- Quoted passage:
--------------------

Overview of Feature Store
Feature Store is an Open Data Hub component that provides an interface between models and data. It is based on the Feast open source project. Feature Store provides a framework for storing, managing, and serving features to machine learning models by using your existing infrastructure and data stores. It facilitates the retrieval of feature data from different data sources to generate and manage features by providing unified feature management capabilities.
The following figure shows where Feature Store fits in the ML workflow. In an ML workflow, features are inputs to ML models. The ML workflow starts with many types of relevant data, such as transactional data, customer references, and product data. The data comes from a variety of databases and data sources. From this data, ML engineers use Feature Store to curate features. The features are input to models and the models can then use the data from the features to make predictions.
Feature Store is a machine learning data system that provides the following capabilities:
-
Runs data pipelines that transform raw data into feature values
-
Stores and manages feature data
-
Serves feature data consistently for training and inference purposes
-
Manages features consistently across offline and online environments
-
Powers one model or thousands simultaneously with fresh, reusable features, on demand
Feature Store is a centralized hub for storing, processing, and accessing commonly-used features that enables users in your ML organization to collaborate. When you register a feature in a Feature Store, it becomes available for immediate reuse by other models across your organization. The Feature Store registry reduces duplication of data engineering efforts and allows new ML projects to bootstrap with a library of curated, production-ready features.
Feature Store provides consistency in model training and inference, promotes collaboration and usability across multiple projects, monitors lineage and versioning of models for data drifts, leaks, and training skews, and seamlessly integrates with other MLOps tools. Feature Store remotely manages data stored in other systems, such as BigQuery, Snowflake, DynamoDB, and Redis, to make features consistently available at training / serving time.
Feature Store performs the following tasks:
-
Stores features in offline and online stores
-
Registers features in the registry for sharing
-
Serves features to ML models
ML platform teams use Feature Store to store and serve features consistently for offline training, such as batch-scoring, and online real-time model inference.
Feature Store consists of the following key components:
- Registry
-
A central catalog of all feature definitions and their related metadata. It allows ML engineers and data scientists to search, discover, and collaborate on new features. The registry exposes methods to apply, list, retrieve, and delete features.

--------------------

- Data for review:
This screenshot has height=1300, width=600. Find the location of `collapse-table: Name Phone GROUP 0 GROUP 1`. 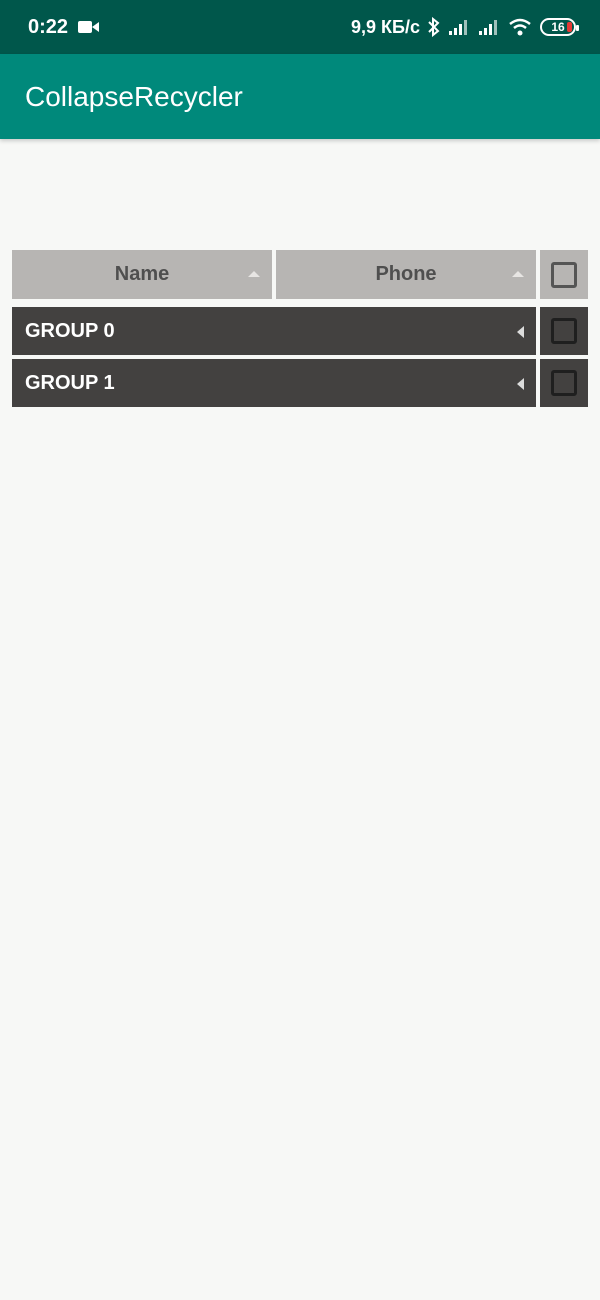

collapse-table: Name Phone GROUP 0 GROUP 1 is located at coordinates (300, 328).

--------------------

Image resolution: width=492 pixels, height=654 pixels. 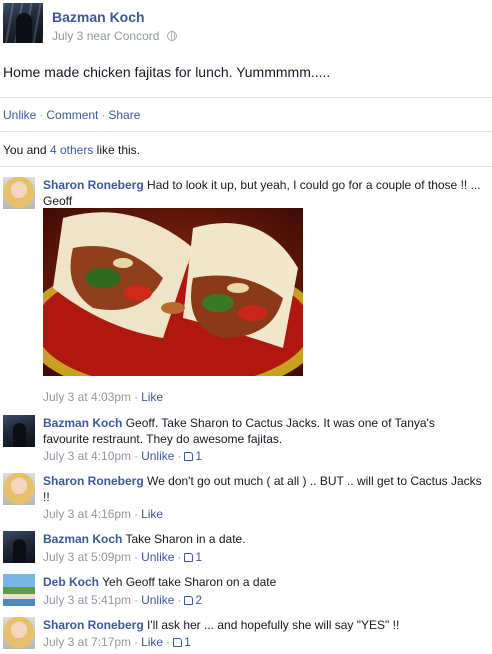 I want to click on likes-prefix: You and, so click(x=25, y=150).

--------------------

- Things to do:
a) Answer each question from the Feature Store overview, one line per answer, marked (i), (ii), (iii) to match:
(i) On which open source project is Feature Store based?
(ii) Which systems are named as examples of where Feature Store remotely manages stored data?
(iii) Which methods does the registry expose?
b) From the Feature Store overview, list every capability that the text gives for Feature Store as a machine learning data system.

- Answers to the exercise:
a)
(i) Feast.
(ii) BigQuery, Snowflake, DynamoDB, and Redis.
(iii) Apply, list, retrieve, and delete.

b)
- Runs data pipelines that transform raw data into feature values
- Stores and manages feature data
- Serves feature data consistently for training and inference purposes
- Manages features consistently across offline and online environments
- Powers one model or thousands simultaneously with fresh, reusable features, on demand